No pressure on any Asean country to retract joint statement on South China Sea: China

Chinese Foreign Minister Wang Yi (third from right) and foreign ministers from Asean-member nations attend a special Asean-China foreign ministers' meeting in Yuxi, Yunnan Province, on June 14, 2016.
Chinese Foreign Minister Wang Yi (third from right) and foreign ministers from Asean-member nations attend a special Asean-China foreign ministers' meeting in Yuxi, Yunnan Province, on June 14, 2016. PHOTO: AFP

BEIJING - China did not pressure any specific Asean country to retract an Asean joint statement on South China Sea developments, said Chinese Foreign Ministry spokesman Lu Kang on Wednesday (June 15).

"All countries, including the 10 members of Asean, are sovereign states where they make their own independent policy decisions. Not every country in the world act according to the pressures of others," he said at a routine media briefing.

Mr Lu was responding to a question on media reports that China had exerted pressure to get the statement retracted.

The statement was issued by Malaysia on Tuesday evening, after a rare special meeting between Asean and China in the south-western Chinese city Kunming to discuss the commemoration of 25 years of dialogue relations between the two sides.
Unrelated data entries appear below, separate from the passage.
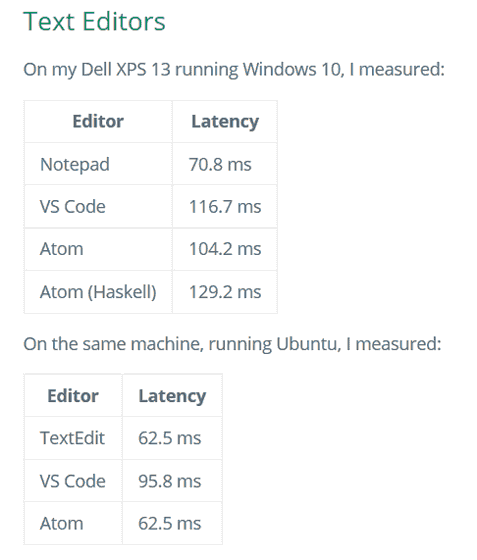Select the Latency header in Ubuntu table

tap(172, 396)
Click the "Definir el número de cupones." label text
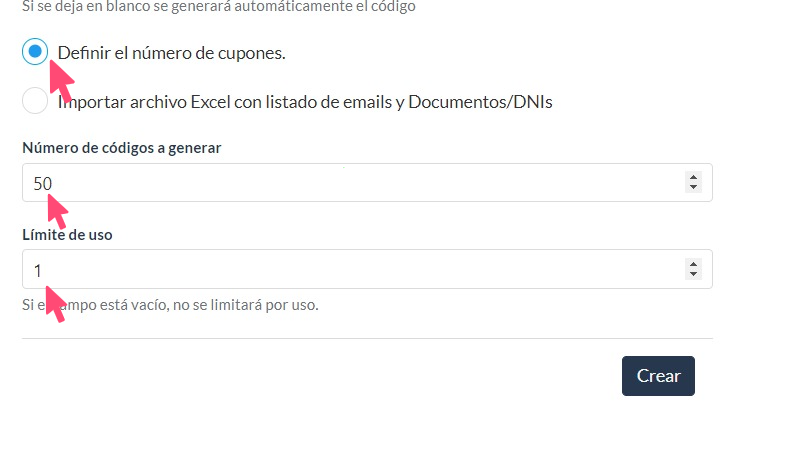Image resolution: width=785 pixels, height=457 pixels. (172, 53)
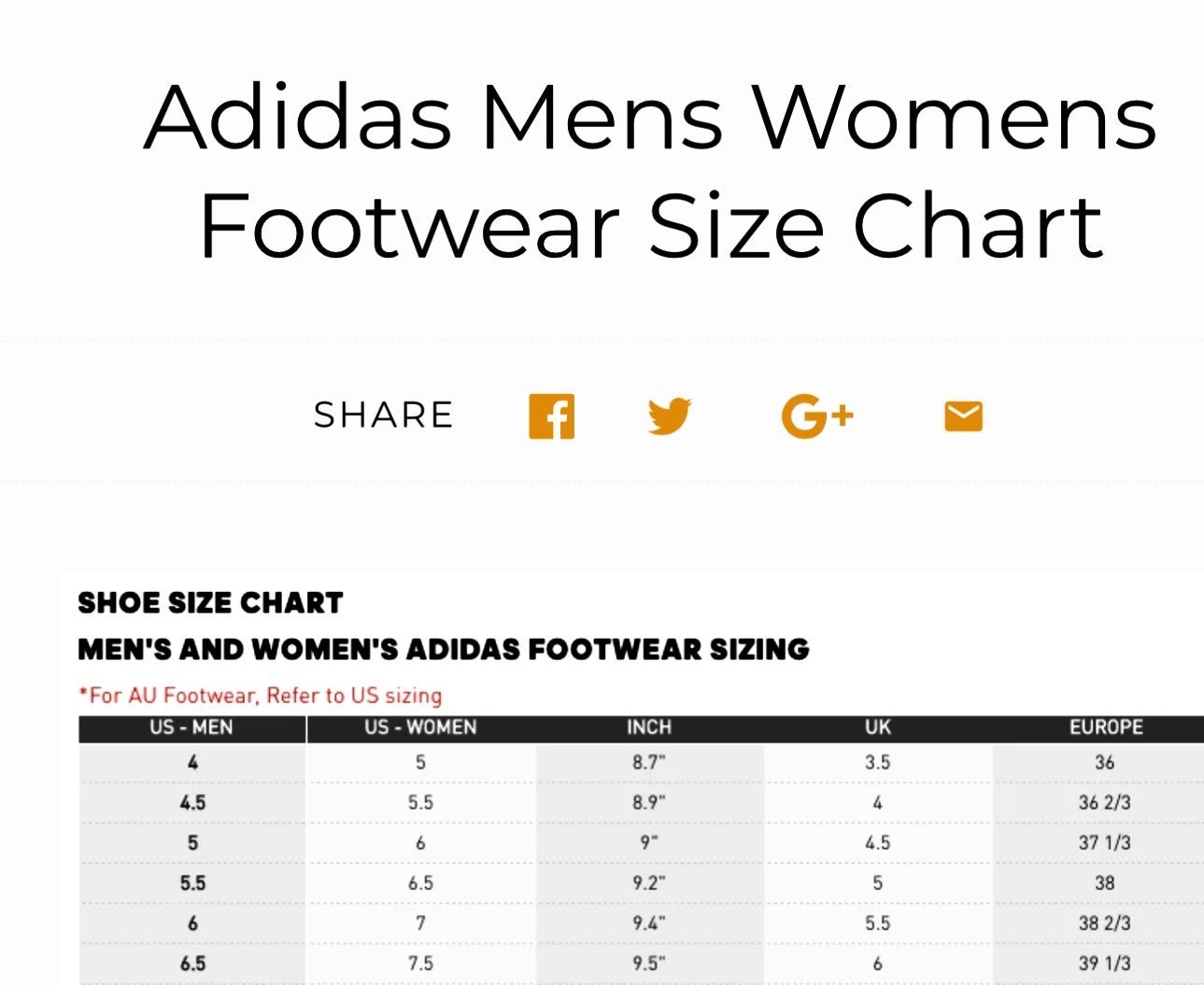The image size is (1204, 985).
Task: Select the US - WOMEN column header
Action: [x=420, y=727]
However, the South China Sea territorial disputes and recent heightened tensions as a result of China's building of artificial islands on disputed reefs and militarisation of these islands, as well as a case brought to a United Nations tribunal by the Philippines against China's claims, figured highly at the meeting that overran by several hours.

Malaysia later that evening retracted the strongly worded statement, which said recent and ongoing developments have eroded trust and confidence, increased tensions and may have the potential to undermine peace, security and stability in the South China Sea.

But wire agencies reported on Wednesday, quoting sources, that China had lobbied Laos, the current Asean chair, to withdraw the statement. Asean operates on the principle of consensus.

Referring to the confusion, Mr Lu said that it was all "media hype".

"This was a closed-door meeting, and there had been no plans to release any so-called joint statement," he said.

Mr Lu also clarified that Singaporean Foreign Minister Vivian Balakrishnan's absence at the press conference on Tuesday was not due to any differences between China and Asean. As Singapore was the country coordinator of relations between Asean and China, Dr Balakrishnan was to have had held a joint press briefing with his China counterpart Wang Yi.

 

However, he did not appear at the briefing and instead the Singapore Ministry of Foreign Affairs issued a statement in which Dr Balakrishnan noted "the serious concerns expressed by the Asean foreign ministers over the developments on the ground and called on Asean and China to continue working together to maintain the peace and stability of the South China Sea".

Mr Lu on Wednesday said the comments by Mr Wang at the press conference "were discussed and agreed upon by both the Chinese and Singaporean side".

"They fully reflect what happened at the meeting and the basic consensus reached by all parties," added Mr Lu.

He also said the meeting was initiated by Asean and was a success.

"If there is a need from both sides, I am sure we will continue to hold such meetings, be it in China or in any of the Asean countries,"he added.

China is locked in overlapping territorial disputes in the South China Sea with the Philippines, Vietnam, Malaysia, Brunei and Taiwan.